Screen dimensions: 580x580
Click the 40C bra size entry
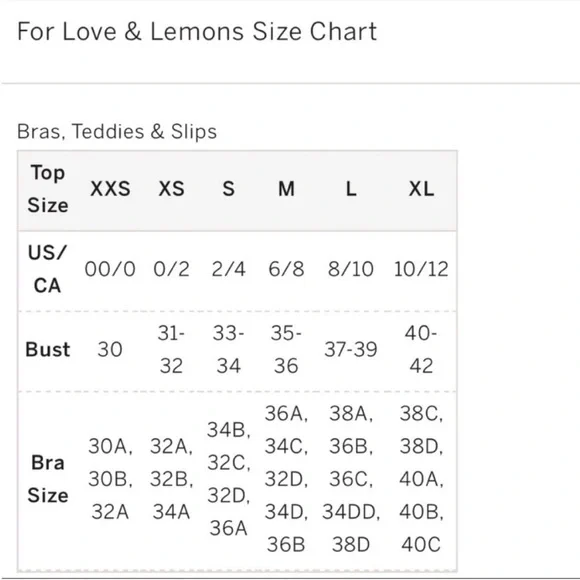coord(421,545)
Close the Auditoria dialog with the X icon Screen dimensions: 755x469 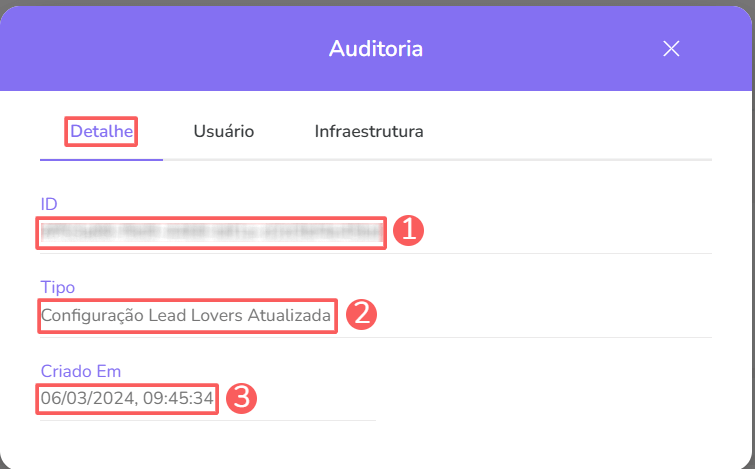click(671, 49)
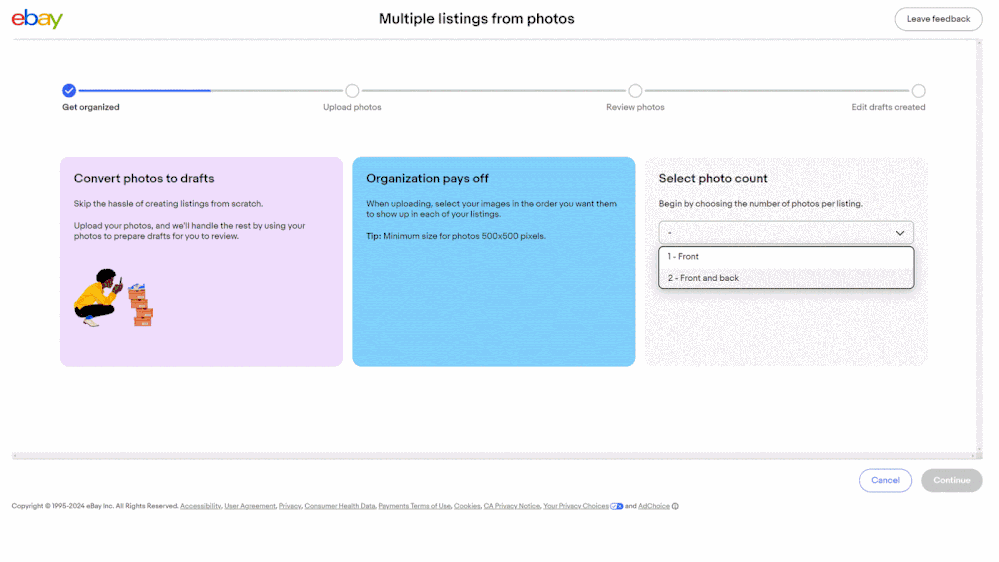Open the Payments Terms of Use link
Viewport: 999px width, 562px height.
click(415, 506)
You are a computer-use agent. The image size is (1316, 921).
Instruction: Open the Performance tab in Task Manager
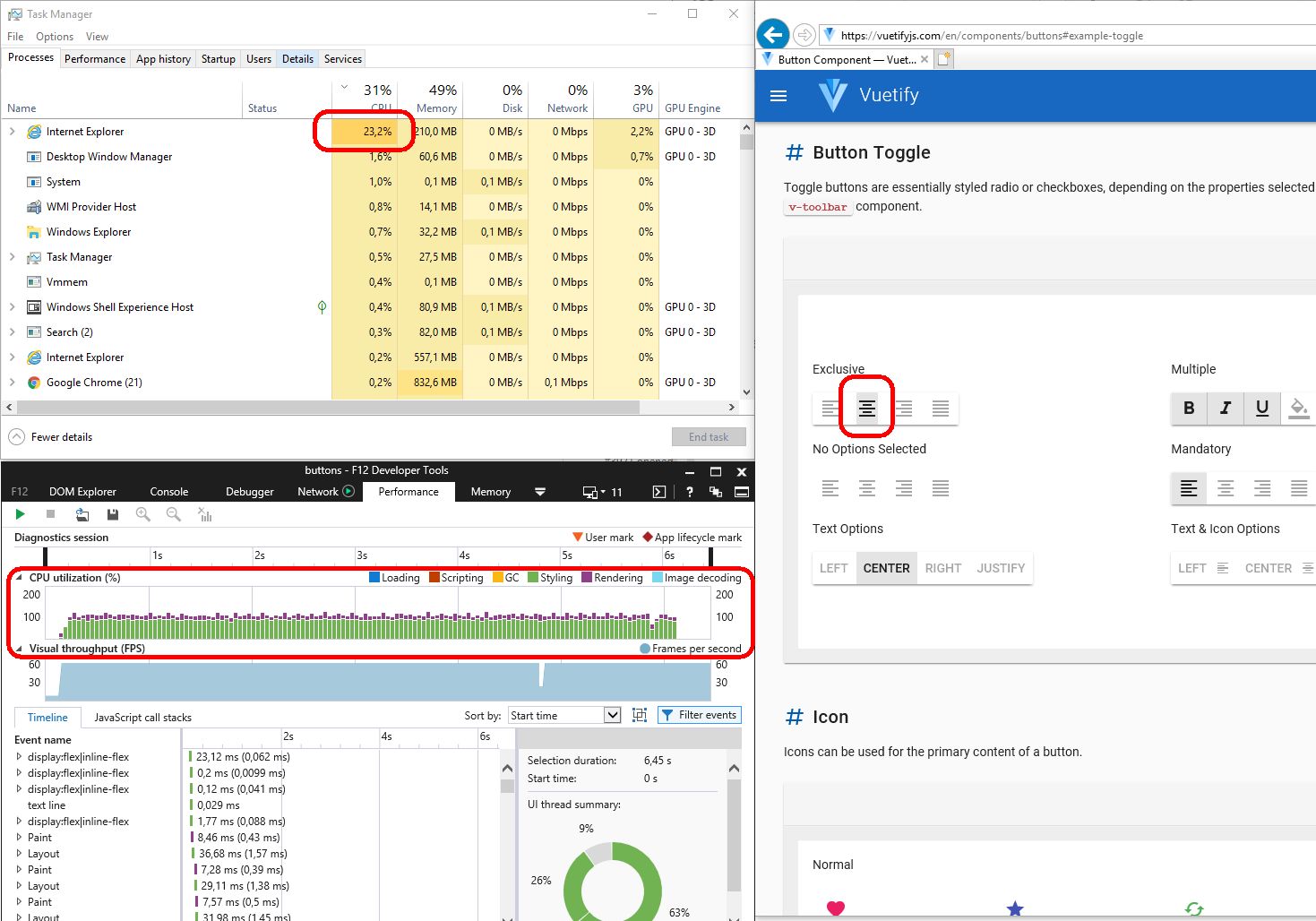pyautogui.click(x=95, y=58)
----
> **TASK INSTRUCTIONS**:
Leaving the pictures aside, transcribe exactly the lines from the one containing "Instruction: Open the" to the final line of the entries above, both ends included.

> **RESULT OF THIS EXERCISE**:
Instruction: Open the Performance tab in Task Manager
pyautogui.click(x=95, y=58)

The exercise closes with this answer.